Do not put yourself in the position to be tempted. He continues with sexual temptation. To put this in a contemporary setting, avoid activities that provide sensual appeal. Don’t engage with women who dress provocatively. Also, remember the subtle aspect of his instruction. Remember that he is also using this arena of sexuality to illustrate all types of tempting situations that call for the use of wisdom and discretion.
Warnings Are the Other Side of the Appeal (9-11)
We can look at this as an “if-then” argumentative instruction. You can expect these outcomes if you do not listen to my instructions.
Less you give your vigor to others. For example, a pregnancy outside of marriage brings a life-long drain on one’s resources, emotionally, physically, economically, and mentally (9).
Another illustration is the man whom a sweet-talking, alluring woman entices into an affair with her. The wife is discussed and divorces him. He is left with his flossy, who is uninterested in marriage, and a family to support whom he cannot enjoy (10). He will live in Regretsville, mourning his miserable estate and finding himself almost unacceptable in the congregation of the Lord (11-14).
The Instruction of the Appeal (15-19)
By wisdom, find a godly wife, and don’t go flitting after sexual experiences (15-16). Let a godly wife and keep yourself wholly unto her (17). Enjoy her fully (18-19). Again, we should remember that he is addressing all of life with sexuality. Living by His wisdom engenders discernment in all life choices, bringing the greatest level of life satisfaction. Why? Because on both fronts, we live in the fear of the Lord and, therefore, glorify Him, resulting in the enjoyment of life.

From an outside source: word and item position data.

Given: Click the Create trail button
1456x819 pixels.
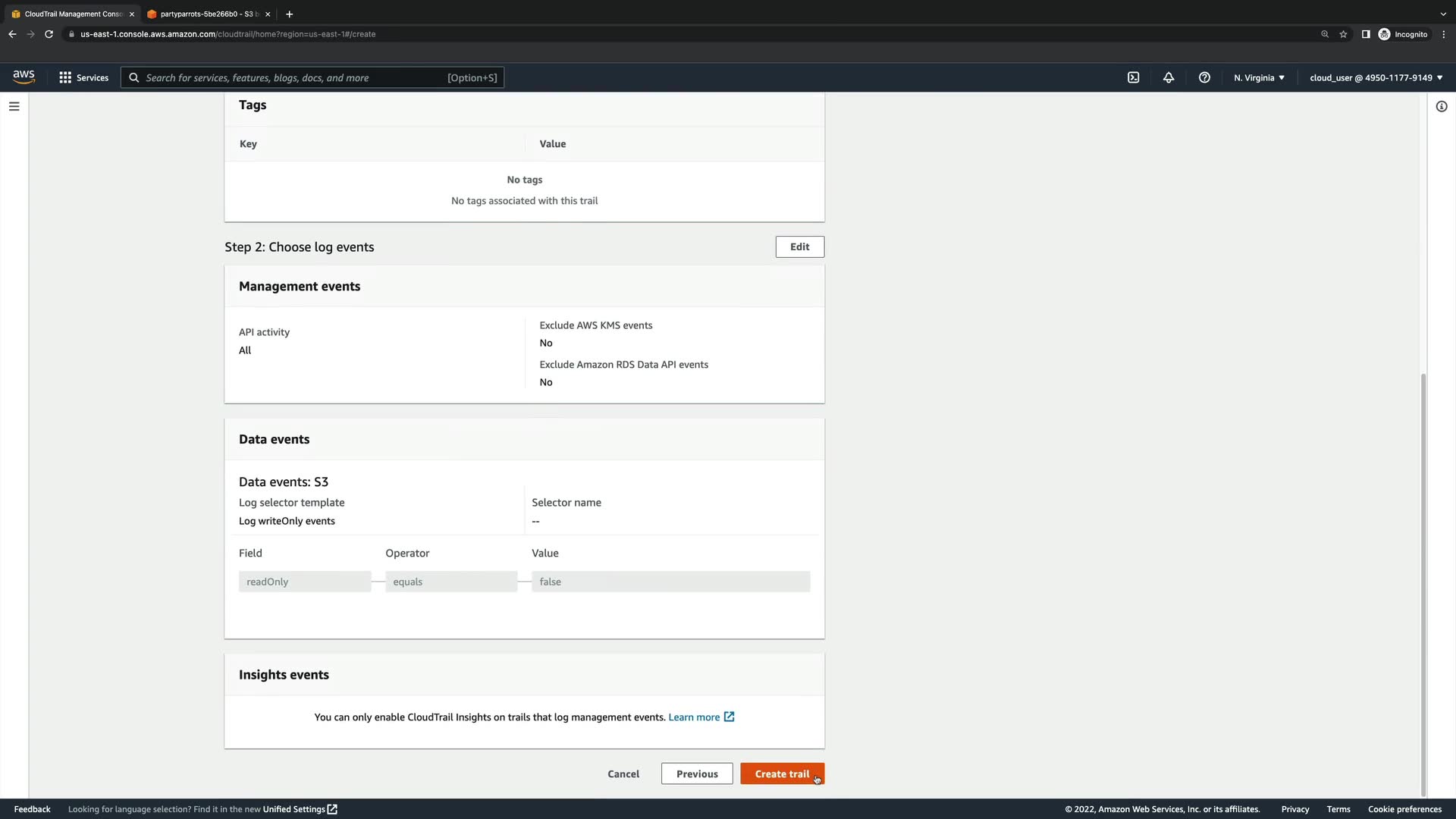Looking at the screenshot, I should pos(782,774).
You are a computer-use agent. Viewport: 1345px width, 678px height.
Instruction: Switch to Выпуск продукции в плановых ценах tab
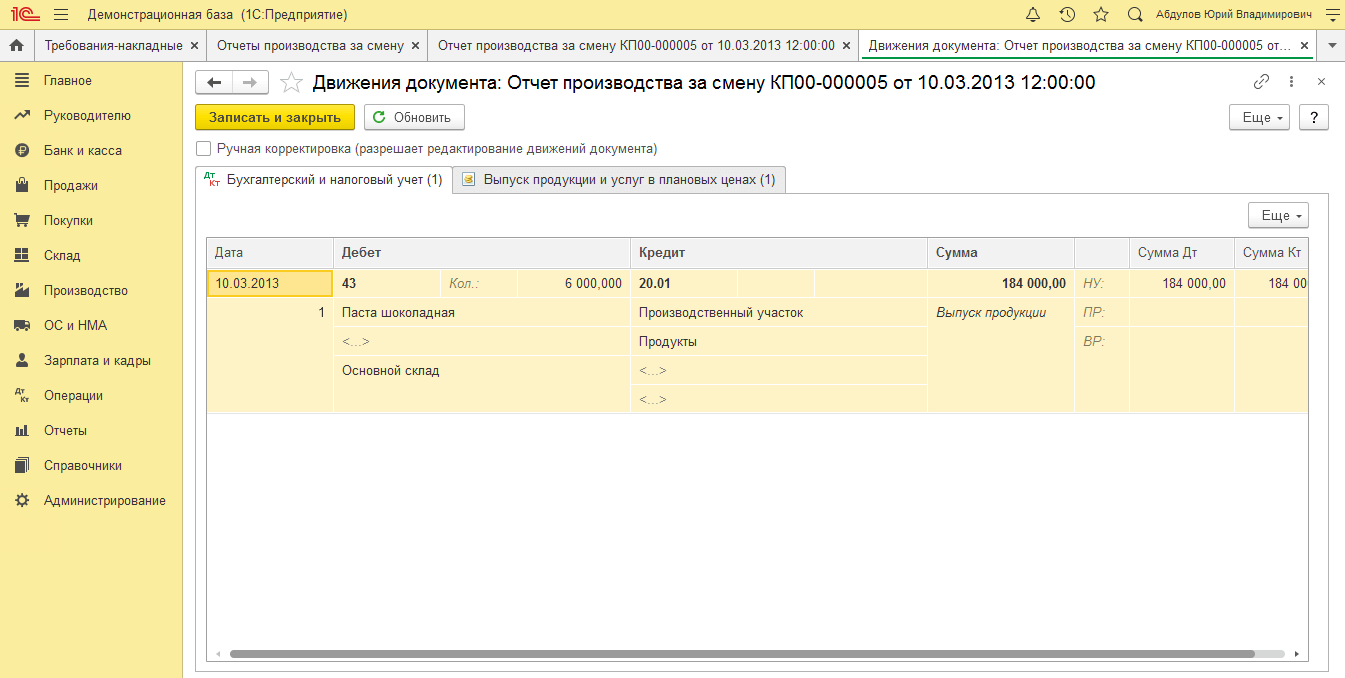coord(619,180)
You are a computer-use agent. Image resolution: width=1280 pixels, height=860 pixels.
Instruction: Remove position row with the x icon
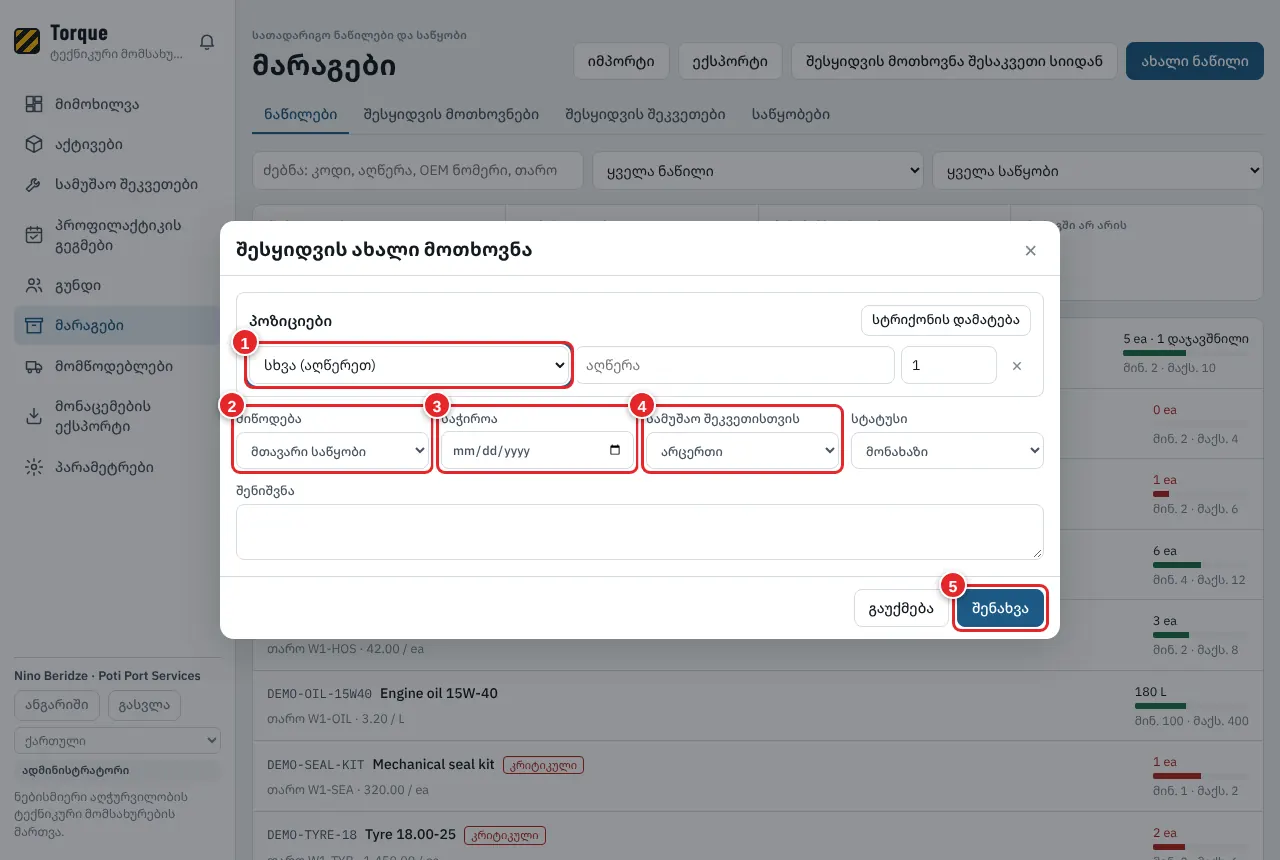coord(1017,366)
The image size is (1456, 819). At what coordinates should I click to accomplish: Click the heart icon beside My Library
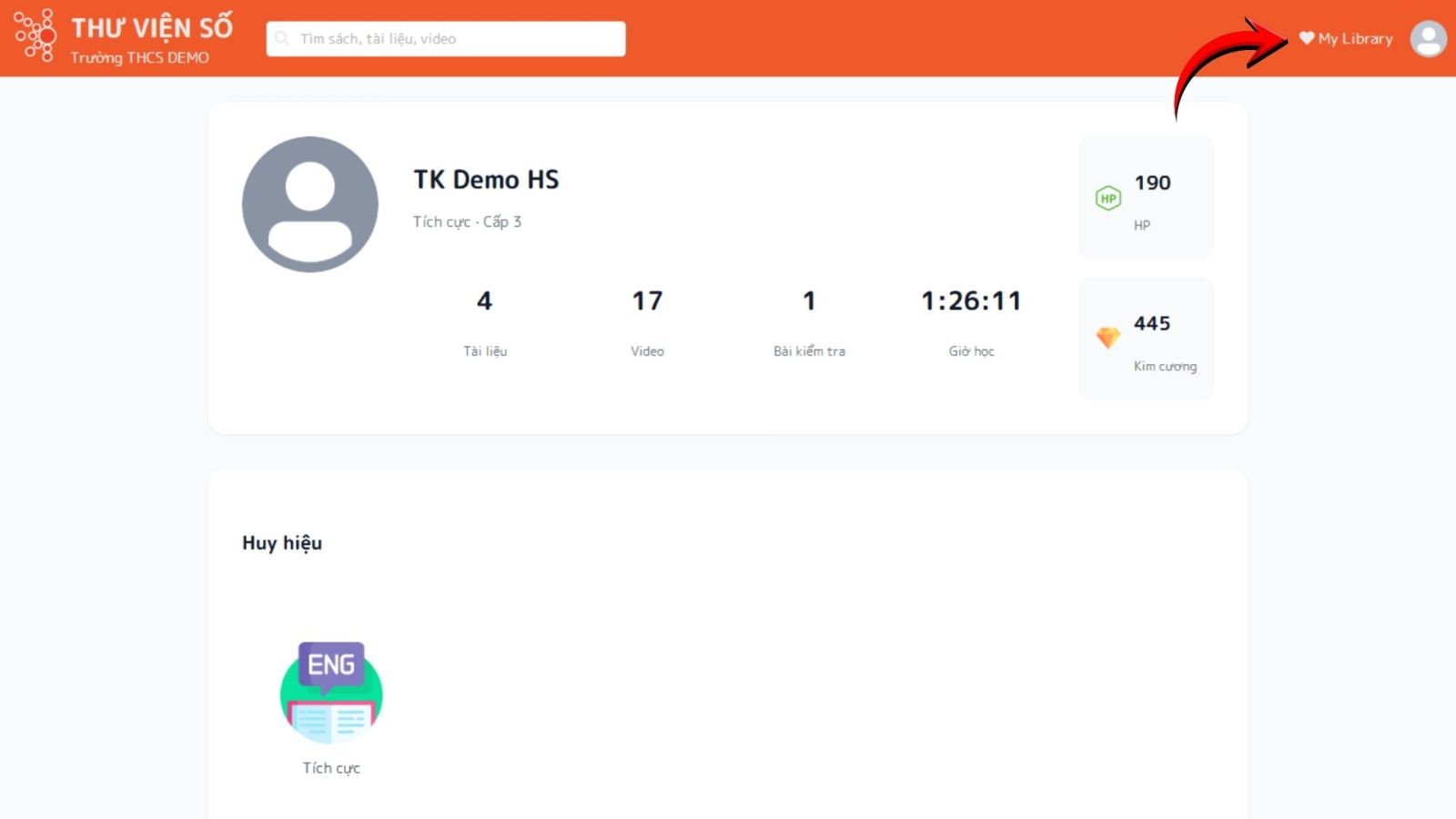[1306, 38]
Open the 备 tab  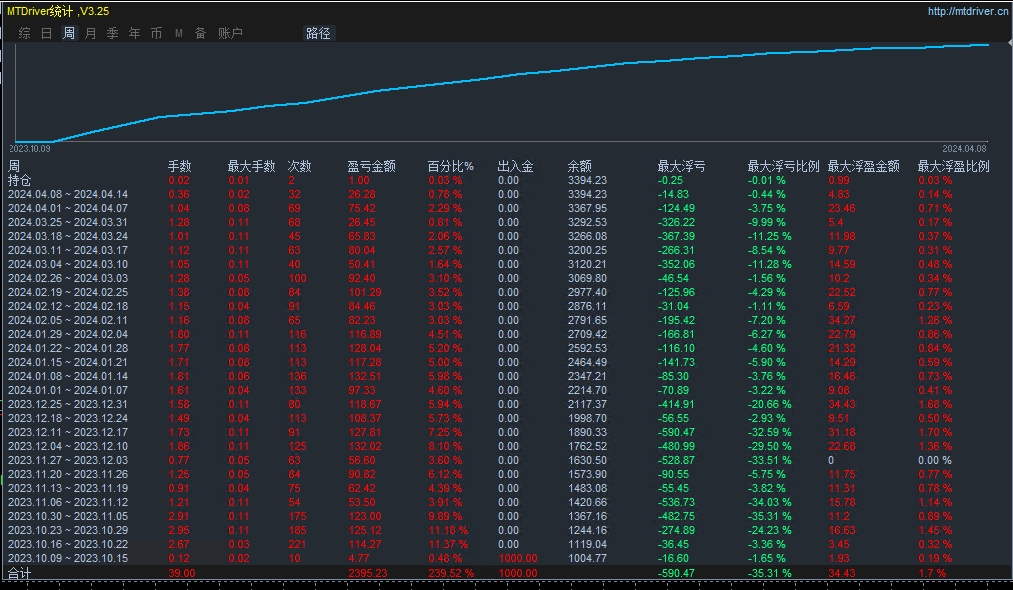[x=200, y=33]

The Ultimate Question of the Appeal (20-23)
Why should you, my son, be fooling around with the way of the world? Why should you embrace the world when you have the wisdom of God? He then gives several reasons why doing so is foolishness.
- God keeps the books (21)
- The world’s foolishness takes over his life, and he becomes its prisoner (22)
- He will die never having listened to wisdom and live life in emptiness (23)
Conclusion and Implementation
The reality is that life is a continual opportunity to listen to Wisdom and to choose life. It is also an opportunity not to listen and choose death. The first thing that Wisdom tells us is that we are sinners in need of a Savior. Wisdom also tells us that God has provided the Savior, Jesus Christ, who died to pay our penalty. Wisdom’s third thing is to appeal to sinners to receive the Savior. The fourth thing that Wisdom does is appeal to saved sinners to listen to instruction and choose wisely to act on the instruction.
Hence, the implementation is this. Choose to trust God (Wisdom) and choose to act on His instruction. Sexuality is a great reminder since, in daily living, daily viewing, and daily news, we see illustration after illustration of unwise choices and devastating consequences. God repeatedly appeals to us; let us act obediently at every juncture today and each day thereafter.